ARDóSIA 15 : O casório
Como todo município brasuca, Ardósia possui seus apaixonados por futebol. E os apaixonados por suas mulheres. Os adeptos do primeiro time crescem em escala maior que do segundo, para desânimo das enciumadas namoradas, noivas, amantes, esposas e afins.
Membro dos dois clubes (amante de futebol e da noiva), Teotônio está preocupado. A equipe do Corinthians, com o “fenômeno” Ronaldo disputa as finais do Campeonato Paulista 2009 contra o Santos. A grande decisão é neste domingo, 16h. Sampaulino, ele não dá a mínima. Mas dois de seus melhores amigos são “curintiâno roxo”, e isso está tirando a tranquilidade de seu sono. A amizade com Gilvar e Ronildo levou a convidá-los, um mês antes, para serem padrinhos de seu enlace. Neste domingo, às 16h.
- Pode esquecer, Téo. Não vou ao teu casamento! – garantiu o fanático Roni.
- Você quer que a Laura me mate? Quero dizer, nos mate??
- Fica tranqüilo. Converso com ela... digo que vou no teu próximo casamento!
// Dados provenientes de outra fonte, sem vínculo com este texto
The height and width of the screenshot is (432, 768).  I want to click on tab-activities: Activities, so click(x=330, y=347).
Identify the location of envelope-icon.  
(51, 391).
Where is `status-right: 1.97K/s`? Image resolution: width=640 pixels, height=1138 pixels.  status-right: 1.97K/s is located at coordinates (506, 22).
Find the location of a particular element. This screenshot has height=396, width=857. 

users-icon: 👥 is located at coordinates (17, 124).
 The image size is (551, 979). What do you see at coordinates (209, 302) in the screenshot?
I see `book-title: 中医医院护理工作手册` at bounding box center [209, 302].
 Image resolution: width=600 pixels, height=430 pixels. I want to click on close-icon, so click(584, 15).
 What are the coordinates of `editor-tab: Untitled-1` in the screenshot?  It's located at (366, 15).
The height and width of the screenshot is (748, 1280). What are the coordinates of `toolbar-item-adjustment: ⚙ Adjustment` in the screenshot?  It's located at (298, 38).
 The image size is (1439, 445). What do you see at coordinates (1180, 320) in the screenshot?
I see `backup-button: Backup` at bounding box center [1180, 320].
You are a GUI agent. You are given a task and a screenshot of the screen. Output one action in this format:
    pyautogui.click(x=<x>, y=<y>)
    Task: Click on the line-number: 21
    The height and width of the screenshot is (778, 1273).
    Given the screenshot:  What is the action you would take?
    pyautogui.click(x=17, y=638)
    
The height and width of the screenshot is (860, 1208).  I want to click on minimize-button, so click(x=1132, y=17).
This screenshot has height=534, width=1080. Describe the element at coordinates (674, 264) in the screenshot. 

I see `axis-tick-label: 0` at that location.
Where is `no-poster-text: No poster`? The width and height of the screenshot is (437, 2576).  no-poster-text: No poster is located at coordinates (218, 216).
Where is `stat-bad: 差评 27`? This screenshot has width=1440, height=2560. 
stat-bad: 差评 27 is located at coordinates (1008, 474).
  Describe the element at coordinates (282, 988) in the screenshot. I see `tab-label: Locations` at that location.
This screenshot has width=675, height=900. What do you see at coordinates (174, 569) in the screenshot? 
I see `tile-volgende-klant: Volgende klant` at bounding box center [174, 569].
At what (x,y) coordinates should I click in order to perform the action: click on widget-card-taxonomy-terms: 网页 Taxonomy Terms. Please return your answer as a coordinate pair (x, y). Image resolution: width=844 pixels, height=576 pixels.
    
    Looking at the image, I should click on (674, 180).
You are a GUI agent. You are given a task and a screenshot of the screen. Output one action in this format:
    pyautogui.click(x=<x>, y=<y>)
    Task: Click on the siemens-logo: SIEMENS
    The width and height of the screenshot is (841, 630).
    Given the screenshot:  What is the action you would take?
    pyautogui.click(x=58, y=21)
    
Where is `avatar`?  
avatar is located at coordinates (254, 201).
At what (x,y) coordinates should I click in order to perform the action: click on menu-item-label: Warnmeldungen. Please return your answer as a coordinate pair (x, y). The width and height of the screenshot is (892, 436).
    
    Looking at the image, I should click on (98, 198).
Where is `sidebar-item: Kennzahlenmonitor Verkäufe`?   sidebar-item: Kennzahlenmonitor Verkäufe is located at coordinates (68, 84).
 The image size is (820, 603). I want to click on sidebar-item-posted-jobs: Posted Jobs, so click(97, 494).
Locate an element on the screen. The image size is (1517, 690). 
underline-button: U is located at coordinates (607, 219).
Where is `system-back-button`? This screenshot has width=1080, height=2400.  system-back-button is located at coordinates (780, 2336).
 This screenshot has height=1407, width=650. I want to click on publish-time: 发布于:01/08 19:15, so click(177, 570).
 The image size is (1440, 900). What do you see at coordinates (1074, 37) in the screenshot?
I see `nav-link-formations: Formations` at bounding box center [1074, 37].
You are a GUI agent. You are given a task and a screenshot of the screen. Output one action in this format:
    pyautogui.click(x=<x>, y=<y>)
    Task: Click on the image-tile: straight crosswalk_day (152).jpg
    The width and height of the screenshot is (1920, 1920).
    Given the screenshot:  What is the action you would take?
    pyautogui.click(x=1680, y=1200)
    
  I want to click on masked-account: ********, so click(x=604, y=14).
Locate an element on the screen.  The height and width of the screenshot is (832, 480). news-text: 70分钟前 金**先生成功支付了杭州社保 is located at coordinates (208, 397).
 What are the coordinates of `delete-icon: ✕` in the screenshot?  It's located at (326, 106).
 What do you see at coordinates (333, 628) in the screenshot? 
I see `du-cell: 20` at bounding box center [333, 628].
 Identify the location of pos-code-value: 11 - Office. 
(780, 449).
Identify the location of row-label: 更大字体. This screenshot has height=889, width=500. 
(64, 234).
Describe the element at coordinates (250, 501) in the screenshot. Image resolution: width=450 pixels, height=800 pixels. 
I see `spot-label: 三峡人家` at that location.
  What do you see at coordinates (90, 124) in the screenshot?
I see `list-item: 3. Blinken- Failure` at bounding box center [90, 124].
- Piadas numa hora dessas... é isso que preciso agora!
- Calma, gente. Pensei numa ideia que pode resolver o problema de todo mundo... – Interrompeu Gil, com ar de mistério e cara de quem descobriu, de uma hora para outra, a solução para o conflito entre israelenses e palestinos.
Domingo de casório, 16h15min. Igreja lotada, boa parte das famílias dos bairros Vila Desalento e Chácara do Furdun está presente. Inclusive os padrinhos, para alívio de Téo que, a bem da verdade, ainda está apreensivo. “É natural, trata-se seu casamento”, pode pensar o incauto leitor. Claro, mas o principal motivo é a falta de confiança na solução encontrada pelos amigos. Mas, enfim, é hora de fazer figa, torcer para que a cerimônia termine o mais rápido possível e dizer o “sim”.
Tanta complicação conjunta deixa sua bexiga a ponto de estourar!
Téo está em seu lugar, tal qual pingüim de geladeira. Os padrinhos também, em seus postos. A mãe da noiva exibe sorriso de orelha a orelha, assim como o pai do pinguim. Se a gente observar com atenção, porém, percebe que sua esposa, ou seja, a mãe do pinguim, tem um sorriso forçado e os olhos desanimados. Deve ter lá seus motivos... quem sabe? Começa a música.
Laura entra de braços dados com o pai. Segura as lágrimas como pode, a cerimônia beira a perfeição: igreja lotada, decoração florida e até a música – apesar da desaprovação inicial do padre com o arranjo “moderno demais”, quase um funk – está nos conformes. Tanta emoção não lhe permite perceber as gotas de suor na testa do amado. Téo alterna o olhar entre a noiva (“Toda de branco! Que desfaçatez... como se ninguém soubesse!”, murmura tia Ane Dota às comadres) e Roni. O padrinho tem o rosto duro, vista perdida, alheio ao ritual que ocorre à sua volta.
“Deus tenha piedade de mim”, pensa o noivo ao receber a angelical Laura ao seu lado. Roni começa a fazer caras e bocas... Téo treme. “Calma, amor. Logo estaremos em lua-de-mel!”, murmura-lhe a futura esposa. “Queria ter a tua confiança”, pensou.
O padre inicia o sermão. “Deus os uniu” ... “duas pessoas de bem” ... “feliz dia para a sociedade ardosiense” ... “etc e tal”. A cerimônia já está nos últimos detalhes, faltam apenas os “sim’s” e, nesse momento, a bexiga de Téo encontra-se menos ansiosa. Apesar do olhar perdido, Roni comporta-se exemplarmente e, depois da igreja, ele que vá para onde bem entender. “Sr. Teotônio de Almeida Prado, aceita Laura Cristina Dota como sua legítima esposa, para amá-la e respeitá-la e etc etc?” Sim! “E a senhora, dona Laura Cristina Dota, aceita Teotônio de Almeida Prado etc, etc?”. Goooooooooooooooooollllllllll!!!!!!!!!!!!
A igreja inteira, que olhava o casal, passa a observar, atônita, ao esdrúxulo padrinho que, com os dois braços levantados, fica paralisado ao perceber a gafe. De sua orelha esquerda, cai o fone ligado a um celular escondido no bolso da calça. Quase todos os olhares estão atônitos... exceto dois. O de Téo, desanimado, pensando “faltou tão pouco”. E o de sua quase-esposa, de fúria. Mas foi com esses olhos e os dentes cerrados, que disse ao padre: “aceito”.
A festa foi um tanto tensa... E Téo precisou rebolar para retornar da lua-de-mel ainda casado.